400 Screens, 400 Blows - 'Wild' Man Truffaut
Filed under: Classics, Foreign Language, Columns, 400 Screens, 400 Blows

400 Screens, 400 Blows is a weekly column that takes an in-depth look at the films playing below the radar, beneath the top ten, and on 400 screens or less.
A small distributor called The Film Desk has one film in release on just a couple of U.S. movie screens. It has received very little notice from anywhere in the press or the blogosphere. It's an older film, from 1970. It's considered to be something of a classic, but it's not really one of the essential classics, nor is it one of those "unsung" or "forgotten" classics. It's currently available on DVD, so no big gaps have been filled in. I'm not even sure to what extent, if at all, the new print has been restored. But, due to lack of a press screening, I went to see it last Friday with an audience, and it made my week.

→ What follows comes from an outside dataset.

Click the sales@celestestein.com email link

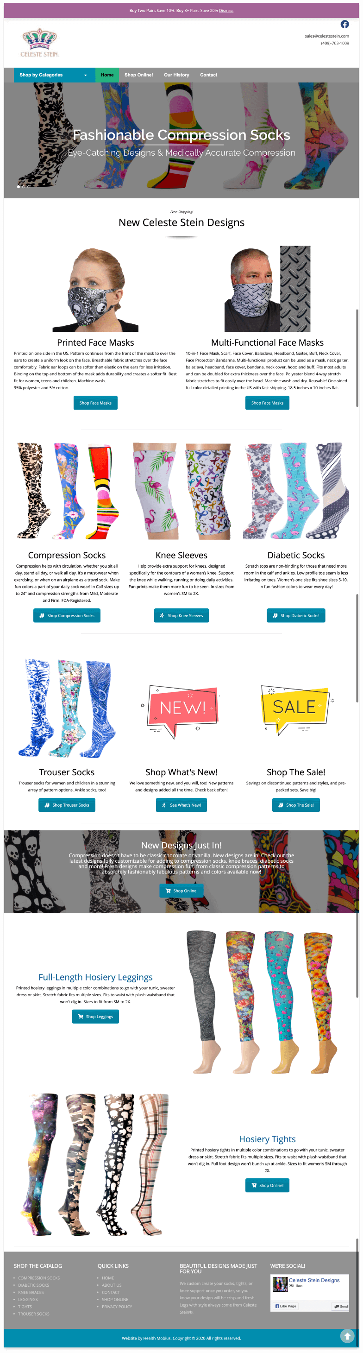(x=327, y=36)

The film is Francois Truffaut's The Wild Child. I think it's a masterpiece, and one of Truffaut's most essential, revealing works. It's shot in true black-and-white, and it has a spare, stripped-down feel. It's based on a true story, but it doesn't exploit this for sentiment or prestige; the lead character never once cracks a smile or sheds a tear, and the music score hides softly in the background while the raw, natural sounds of the live shoot permeate the soundtrack. It was docudrama before that term was co-opted by melodrama. In the story, which takes place in 1798, a boy of about ten is found living alone in the woods. He can't speak, can't walk upright and appears to be deaf. When he first emerges, he's treated as a freak by the media and by Paris's curious citizens. Truffaut plays Doctor Itard, who believes that the boy -- whom he names "Victor" -- can be educated. He takes him to his home, and with the help of maid Madame Guerin (Françoise Seigner), they begin lessons.

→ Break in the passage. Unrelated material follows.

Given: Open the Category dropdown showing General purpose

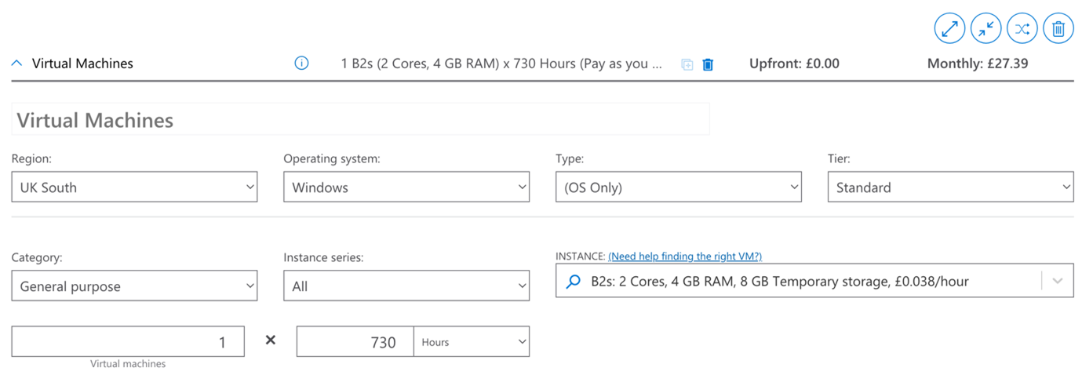Looking at the screenshot, I should 134,286.
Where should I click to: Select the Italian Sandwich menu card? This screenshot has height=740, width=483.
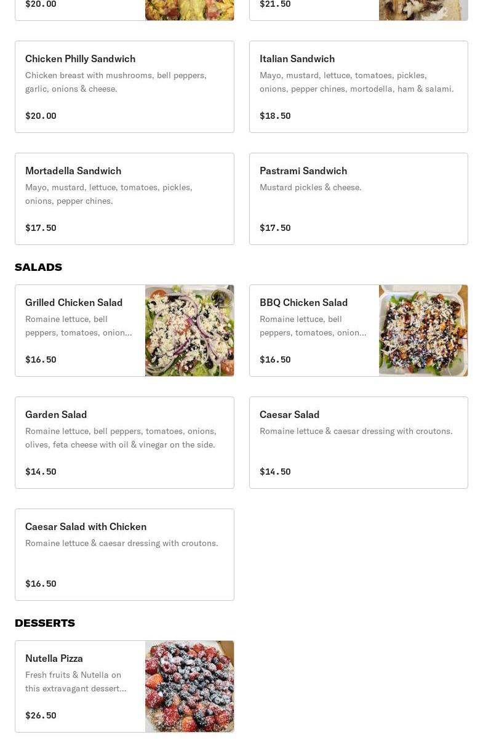click(x=358, y=87)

There's no romantic subplot, no explanation as to how the boy got there. It's cold, hard and clinical, but undeniably affecting. It does my heart good to see the film out there again today; even if only a few hundred people actually see it on the big screen, it's a good lesson in storytelling, proving how many of today's films throw in too much explanation, foreshadowing and hand-holding, as if audiences were just getting dumber and dumber. But what makes The Wild Child a masterpiece is the presence of Truffaut the artist. I got to thinking: what would draw Truffaut to material like this, especially when he was such a romantic who loved telling tales of beautiful women and poetic, suffering men?

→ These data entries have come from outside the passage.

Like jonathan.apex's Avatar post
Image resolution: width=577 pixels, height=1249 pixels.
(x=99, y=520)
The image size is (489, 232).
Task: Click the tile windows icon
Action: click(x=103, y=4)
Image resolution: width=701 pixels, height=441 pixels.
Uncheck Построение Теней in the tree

Here's the thing: Truffaut loved movies and making movies more than just about anything. I think he saw in The Wild Child the relationship between a director and his actor. Itard does some cruel things to test Victor and get him to learn, and certainly Truffaut understood that cruelty -- i.e. pushing actors through difficult emotions -- was part of making great films. Hence, Truffaut isn't so much teaching Victor as he is shaping the young man to his vision. And, oddly, the young actor in the role Jean-Pierre Cargol responds with a frighteningly good performance filled with grunts and eye-rolls and animal-like movements. There's a scene in which, during a test of rebellion, Victor bites his teacher, and the teacher is pleased with the bite. That's the key to the film, and a reminder that more films need sharper teeth.